The 401 response
When the parser rejects a request, it returns 401 with a body of approximately the shape:
{
"error": {
"code": "verifier_fail",
"correlation_id": "<uuid>",
"support_ref": "<short-token>",
"reason_code": "<machine-readable code>"
}
}
Privacy guarantee (ratified 2026-05-07): The 401 body does not include a classification field. Classification is a registry-side post-hoc tag added when the verifier failure is logged to
anomaly_events; it is not present at the parser request boundary.
Self-diagnosis path
- Capture the
correlation_idfrom your 401 response body. - Call
GET /registry/anomaly/my_events?correlation_id=<id>with your operator HMAC. - The response includes
severity,reason_code,agent_id,detail,observed_at,source,classification, andclassification_version— see my_events self-diagnosis.
Common reason_code values (placeholder)
The full list lands during observation week as real-traffic codes are catalogued. Initial set:
GOVERNANCE_SIGNATURE_INVALID— Ed25519 verify failed against the published key.ATTESTATION_SIGNATURE_INVALID— passport attestation didn't validate.PUBKEY_URL_REJECTED—pubkey_urlresolved to a rejected target (private IP range, non-https, etc.).GOVERNANCE_TRUST_ROOT_NOT_SEPARATE— operator's governance and signing keys are not distinct.CAPABILITY_SCOPE_ANOMALY— agent attempted action outside its declared capability scope.

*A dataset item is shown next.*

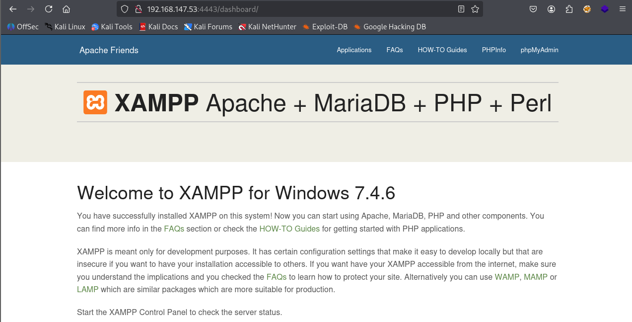Open the WAMP link in the text

click(x=506, y=277)
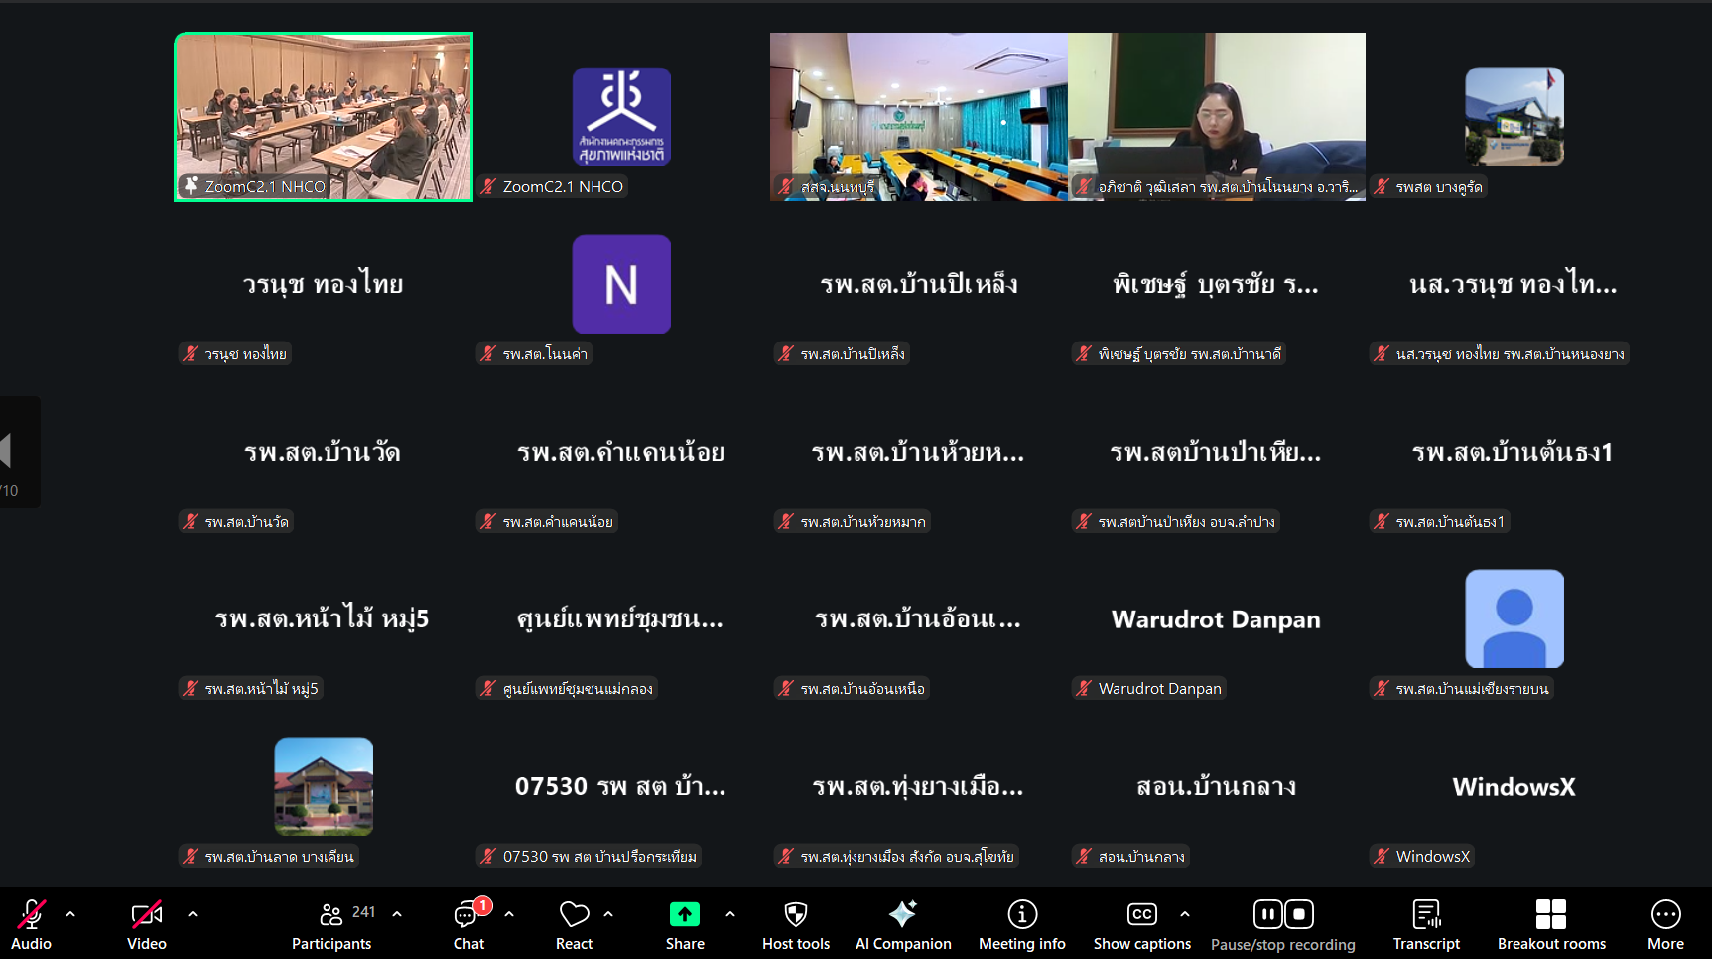
Task: Open the More options menu
Action: tap(1665, 914)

Each row above will be expanded with: probable cause, customer remediation, and when to escalate.
When to escalate
Escalation criteria placeholder — observation-week triage data sets the bar. For now: if the correlation_id is not surfaced in /registry/anomaly/my_events within 5 minutes of the 401, file a support ticket including correlation_id and support_ref.